EXERCISE AIM – Word for word, transcribe the data below from the line with "Advertise (1556, 20)" to the line with "Cart (1591, 35)", keeping both of those lines.

Dataset excerpts
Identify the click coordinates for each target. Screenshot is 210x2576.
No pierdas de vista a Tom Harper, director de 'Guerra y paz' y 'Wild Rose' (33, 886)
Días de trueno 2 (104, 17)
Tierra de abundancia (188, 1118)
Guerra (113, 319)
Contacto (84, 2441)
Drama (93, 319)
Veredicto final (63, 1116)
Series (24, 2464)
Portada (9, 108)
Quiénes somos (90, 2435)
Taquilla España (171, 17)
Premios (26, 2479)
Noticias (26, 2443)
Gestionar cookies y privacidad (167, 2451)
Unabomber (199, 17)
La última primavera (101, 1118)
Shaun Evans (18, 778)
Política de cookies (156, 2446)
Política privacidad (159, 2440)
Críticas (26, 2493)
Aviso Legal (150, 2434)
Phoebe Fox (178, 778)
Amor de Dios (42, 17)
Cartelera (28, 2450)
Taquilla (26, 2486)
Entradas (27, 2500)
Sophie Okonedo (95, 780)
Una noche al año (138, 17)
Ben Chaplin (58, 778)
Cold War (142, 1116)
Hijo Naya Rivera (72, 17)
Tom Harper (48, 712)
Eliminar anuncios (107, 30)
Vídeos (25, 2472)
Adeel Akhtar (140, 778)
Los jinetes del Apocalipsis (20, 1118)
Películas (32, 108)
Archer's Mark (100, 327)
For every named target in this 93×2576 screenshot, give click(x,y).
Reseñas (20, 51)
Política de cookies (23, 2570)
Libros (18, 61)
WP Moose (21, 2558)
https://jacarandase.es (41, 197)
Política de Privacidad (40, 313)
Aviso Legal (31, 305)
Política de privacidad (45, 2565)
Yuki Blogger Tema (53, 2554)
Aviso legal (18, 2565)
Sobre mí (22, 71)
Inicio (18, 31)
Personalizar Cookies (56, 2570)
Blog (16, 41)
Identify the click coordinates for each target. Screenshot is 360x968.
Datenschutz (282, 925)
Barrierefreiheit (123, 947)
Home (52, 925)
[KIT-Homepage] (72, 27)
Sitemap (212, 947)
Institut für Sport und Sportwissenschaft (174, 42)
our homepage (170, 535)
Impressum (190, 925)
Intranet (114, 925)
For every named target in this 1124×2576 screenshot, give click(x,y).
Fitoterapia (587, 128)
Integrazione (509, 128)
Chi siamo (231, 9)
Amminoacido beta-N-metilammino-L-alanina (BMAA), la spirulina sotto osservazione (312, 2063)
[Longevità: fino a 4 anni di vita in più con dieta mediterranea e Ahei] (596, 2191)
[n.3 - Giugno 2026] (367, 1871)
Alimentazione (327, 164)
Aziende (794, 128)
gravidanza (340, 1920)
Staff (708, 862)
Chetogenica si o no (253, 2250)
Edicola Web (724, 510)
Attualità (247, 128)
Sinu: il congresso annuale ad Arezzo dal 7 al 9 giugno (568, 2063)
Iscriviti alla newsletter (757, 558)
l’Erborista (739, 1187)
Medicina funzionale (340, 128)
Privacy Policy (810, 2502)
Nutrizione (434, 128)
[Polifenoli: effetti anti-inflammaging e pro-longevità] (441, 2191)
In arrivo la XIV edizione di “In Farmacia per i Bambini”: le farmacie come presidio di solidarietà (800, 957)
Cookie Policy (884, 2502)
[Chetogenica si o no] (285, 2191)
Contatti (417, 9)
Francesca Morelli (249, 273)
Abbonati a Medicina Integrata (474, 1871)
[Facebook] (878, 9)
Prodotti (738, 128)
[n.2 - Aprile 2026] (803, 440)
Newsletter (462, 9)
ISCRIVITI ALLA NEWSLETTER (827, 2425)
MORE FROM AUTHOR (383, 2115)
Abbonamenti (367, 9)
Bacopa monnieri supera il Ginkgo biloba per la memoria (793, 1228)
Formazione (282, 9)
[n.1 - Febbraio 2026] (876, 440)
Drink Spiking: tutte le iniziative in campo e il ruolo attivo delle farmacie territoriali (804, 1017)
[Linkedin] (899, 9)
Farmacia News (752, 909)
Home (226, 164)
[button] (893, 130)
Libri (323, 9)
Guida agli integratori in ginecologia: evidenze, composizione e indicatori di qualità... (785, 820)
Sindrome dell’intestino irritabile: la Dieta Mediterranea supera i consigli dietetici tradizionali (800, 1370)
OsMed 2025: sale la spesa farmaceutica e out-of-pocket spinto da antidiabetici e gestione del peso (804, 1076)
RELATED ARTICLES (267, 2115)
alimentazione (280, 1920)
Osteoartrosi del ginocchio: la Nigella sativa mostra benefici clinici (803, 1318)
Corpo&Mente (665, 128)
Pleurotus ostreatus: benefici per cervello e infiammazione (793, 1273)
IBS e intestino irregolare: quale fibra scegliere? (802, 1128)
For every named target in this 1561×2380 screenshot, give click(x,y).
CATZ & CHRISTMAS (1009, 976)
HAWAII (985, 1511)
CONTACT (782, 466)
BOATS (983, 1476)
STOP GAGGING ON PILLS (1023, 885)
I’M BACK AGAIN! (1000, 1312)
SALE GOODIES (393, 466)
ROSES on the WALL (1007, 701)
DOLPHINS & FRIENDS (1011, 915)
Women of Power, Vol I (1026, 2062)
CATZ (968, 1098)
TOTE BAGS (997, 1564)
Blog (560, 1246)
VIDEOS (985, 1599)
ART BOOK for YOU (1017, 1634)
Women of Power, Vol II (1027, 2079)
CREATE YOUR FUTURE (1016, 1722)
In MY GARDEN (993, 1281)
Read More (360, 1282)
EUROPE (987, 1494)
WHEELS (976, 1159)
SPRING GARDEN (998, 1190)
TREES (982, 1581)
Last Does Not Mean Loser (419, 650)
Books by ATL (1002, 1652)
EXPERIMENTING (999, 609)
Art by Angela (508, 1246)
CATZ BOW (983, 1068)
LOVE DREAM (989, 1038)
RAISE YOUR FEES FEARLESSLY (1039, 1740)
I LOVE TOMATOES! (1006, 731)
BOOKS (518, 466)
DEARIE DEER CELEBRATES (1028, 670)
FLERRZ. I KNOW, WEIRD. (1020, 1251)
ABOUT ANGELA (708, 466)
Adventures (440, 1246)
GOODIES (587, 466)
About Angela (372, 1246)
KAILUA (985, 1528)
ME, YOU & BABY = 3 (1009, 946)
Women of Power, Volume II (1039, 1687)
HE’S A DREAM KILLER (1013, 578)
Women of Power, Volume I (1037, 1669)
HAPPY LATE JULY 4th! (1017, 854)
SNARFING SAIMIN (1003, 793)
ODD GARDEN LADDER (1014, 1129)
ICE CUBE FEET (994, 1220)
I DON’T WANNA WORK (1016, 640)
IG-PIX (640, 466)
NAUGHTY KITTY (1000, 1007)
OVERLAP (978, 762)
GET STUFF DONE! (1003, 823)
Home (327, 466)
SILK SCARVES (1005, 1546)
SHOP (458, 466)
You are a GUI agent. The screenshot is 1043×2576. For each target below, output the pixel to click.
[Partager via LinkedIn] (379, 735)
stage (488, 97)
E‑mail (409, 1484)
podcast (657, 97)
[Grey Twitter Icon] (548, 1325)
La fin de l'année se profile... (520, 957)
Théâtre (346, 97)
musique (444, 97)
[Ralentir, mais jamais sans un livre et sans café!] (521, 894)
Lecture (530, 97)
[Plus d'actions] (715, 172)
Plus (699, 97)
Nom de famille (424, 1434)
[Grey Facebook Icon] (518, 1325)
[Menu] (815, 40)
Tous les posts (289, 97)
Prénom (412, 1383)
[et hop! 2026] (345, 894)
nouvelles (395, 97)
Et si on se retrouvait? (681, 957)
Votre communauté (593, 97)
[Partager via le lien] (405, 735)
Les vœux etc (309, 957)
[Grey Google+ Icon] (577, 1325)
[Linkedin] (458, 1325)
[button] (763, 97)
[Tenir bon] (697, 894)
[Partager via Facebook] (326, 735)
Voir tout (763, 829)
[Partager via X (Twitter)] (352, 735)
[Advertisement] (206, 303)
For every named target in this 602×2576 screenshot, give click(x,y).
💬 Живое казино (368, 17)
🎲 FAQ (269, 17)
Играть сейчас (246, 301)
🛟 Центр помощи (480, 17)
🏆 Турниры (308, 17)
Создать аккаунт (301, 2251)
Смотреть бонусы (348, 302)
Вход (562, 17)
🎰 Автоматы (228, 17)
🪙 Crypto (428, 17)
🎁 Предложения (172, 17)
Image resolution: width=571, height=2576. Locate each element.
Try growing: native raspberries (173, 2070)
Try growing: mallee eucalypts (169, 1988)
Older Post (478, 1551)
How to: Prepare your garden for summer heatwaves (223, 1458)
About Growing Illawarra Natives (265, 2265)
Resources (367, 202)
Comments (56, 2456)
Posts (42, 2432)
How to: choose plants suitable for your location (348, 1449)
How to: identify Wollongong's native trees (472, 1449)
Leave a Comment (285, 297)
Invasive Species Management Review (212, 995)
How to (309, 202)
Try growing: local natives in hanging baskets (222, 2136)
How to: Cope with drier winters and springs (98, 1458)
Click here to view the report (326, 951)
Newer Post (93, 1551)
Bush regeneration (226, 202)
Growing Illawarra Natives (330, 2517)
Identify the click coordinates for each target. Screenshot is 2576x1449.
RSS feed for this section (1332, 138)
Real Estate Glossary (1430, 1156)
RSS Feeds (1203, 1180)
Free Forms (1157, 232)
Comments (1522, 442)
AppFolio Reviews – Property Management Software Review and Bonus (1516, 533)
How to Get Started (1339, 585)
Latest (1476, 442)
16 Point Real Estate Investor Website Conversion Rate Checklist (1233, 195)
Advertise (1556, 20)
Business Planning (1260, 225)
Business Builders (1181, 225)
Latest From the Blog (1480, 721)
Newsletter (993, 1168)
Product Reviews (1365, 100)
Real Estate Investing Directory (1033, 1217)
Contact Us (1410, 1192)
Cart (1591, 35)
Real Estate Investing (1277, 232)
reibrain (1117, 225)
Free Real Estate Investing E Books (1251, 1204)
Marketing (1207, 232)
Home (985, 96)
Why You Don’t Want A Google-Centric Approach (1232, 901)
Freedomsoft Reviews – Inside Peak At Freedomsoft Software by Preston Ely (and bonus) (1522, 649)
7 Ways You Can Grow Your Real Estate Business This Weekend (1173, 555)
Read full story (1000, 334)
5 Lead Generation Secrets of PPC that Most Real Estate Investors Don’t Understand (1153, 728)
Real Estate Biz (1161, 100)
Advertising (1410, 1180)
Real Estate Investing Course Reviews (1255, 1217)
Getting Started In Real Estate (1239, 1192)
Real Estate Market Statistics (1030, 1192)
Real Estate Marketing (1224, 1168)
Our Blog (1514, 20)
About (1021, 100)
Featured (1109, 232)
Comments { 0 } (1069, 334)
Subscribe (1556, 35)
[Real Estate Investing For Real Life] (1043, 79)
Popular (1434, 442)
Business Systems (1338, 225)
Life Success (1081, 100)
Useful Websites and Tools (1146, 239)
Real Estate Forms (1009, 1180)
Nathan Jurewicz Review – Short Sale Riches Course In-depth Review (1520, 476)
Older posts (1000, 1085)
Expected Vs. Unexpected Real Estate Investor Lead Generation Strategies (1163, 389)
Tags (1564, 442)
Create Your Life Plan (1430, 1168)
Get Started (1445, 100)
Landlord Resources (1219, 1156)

ANSWER BELOW –
Advertise (1556, 20)
Business Planning (1260, 225)
Business Builders (1181, 225)
Latest From the Blog (1480, 721)
Newsletter (993, 1168)
Product Reviews (1365, 100)
Real Estate Investing Directory (1033, 1217)
Contact Us (1410, 1192)
Cart (1591, 35)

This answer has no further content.